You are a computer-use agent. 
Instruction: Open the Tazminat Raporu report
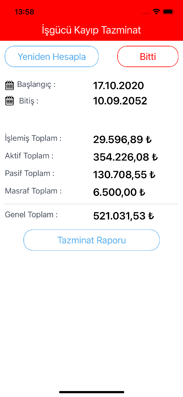click(92, 240)
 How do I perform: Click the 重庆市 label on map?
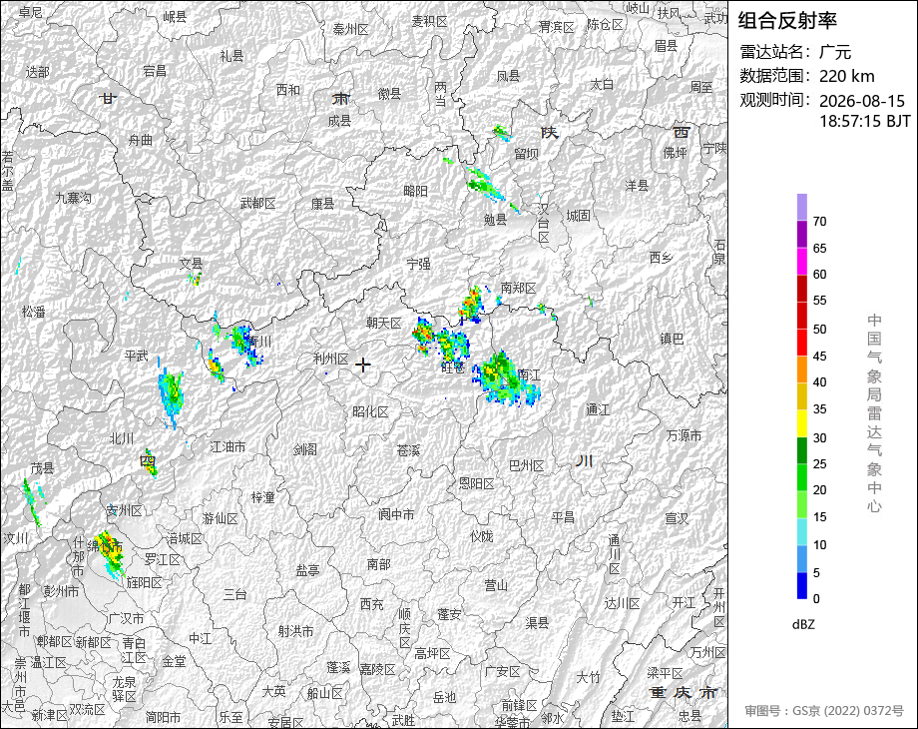click(684, 692)
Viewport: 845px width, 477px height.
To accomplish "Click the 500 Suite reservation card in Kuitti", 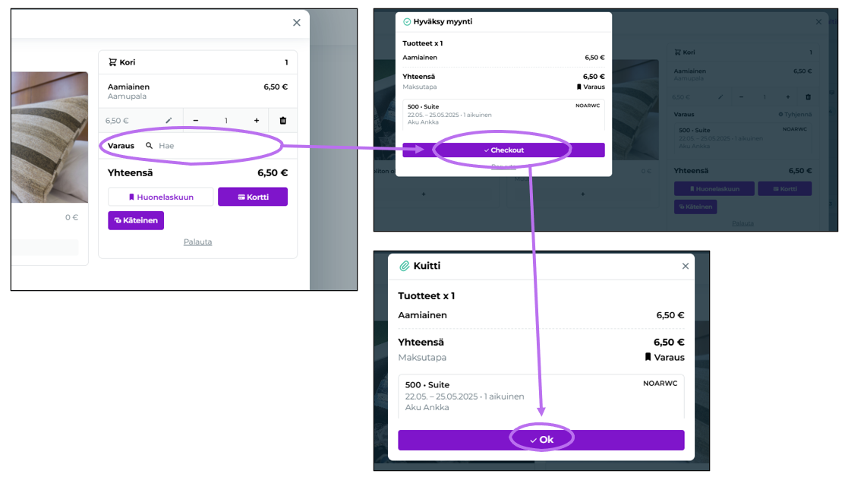I will tap(541, 396).
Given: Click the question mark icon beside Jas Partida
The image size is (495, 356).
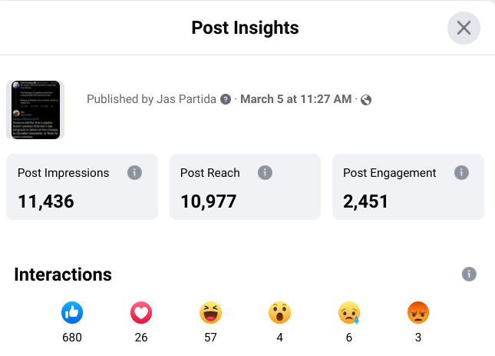Looking at the screenshot, I should 226,99.
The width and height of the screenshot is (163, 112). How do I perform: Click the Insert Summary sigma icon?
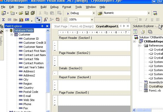[4, 19]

• • •

▶ Prompt
A word-for-word copy is required of the lines above from the line with "The width and" through the last line of the data; no other lines and no pictures belong in it.

▶ Completed exercise
The width and height of the screenshot is (163, 112). How do I perform: Click the Insert Summary sigma icon?
[4, 19]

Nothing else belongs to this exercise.